#### Exercise materials

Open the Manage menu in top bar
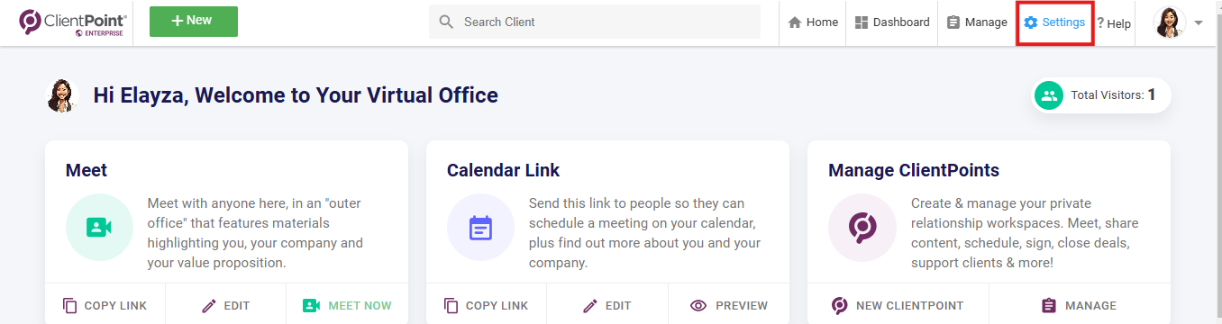Screen dimensions: 1222x324 (977, 23)
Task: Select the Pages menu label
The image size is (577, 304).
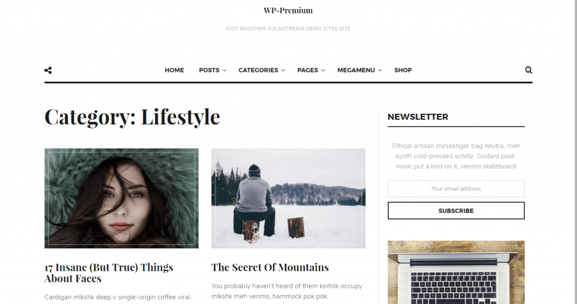Action: click(308, 70)
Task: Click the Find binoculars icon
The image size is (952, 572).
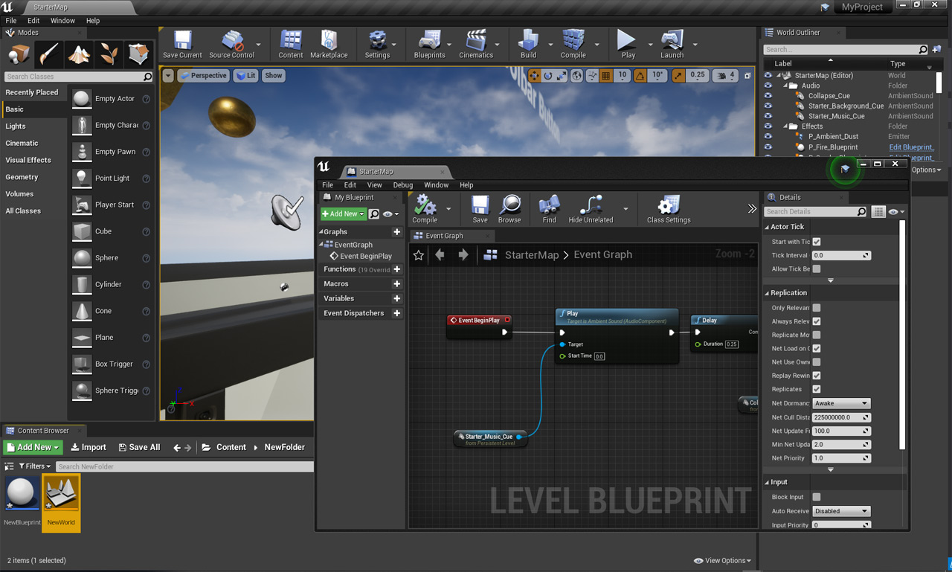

########

● **Work to be completed**
Wherever the word "Task" appears in the records above, copy that line.

● **Output below**
Task: Select the Pages menu label
Task: Click the Find binoculars icon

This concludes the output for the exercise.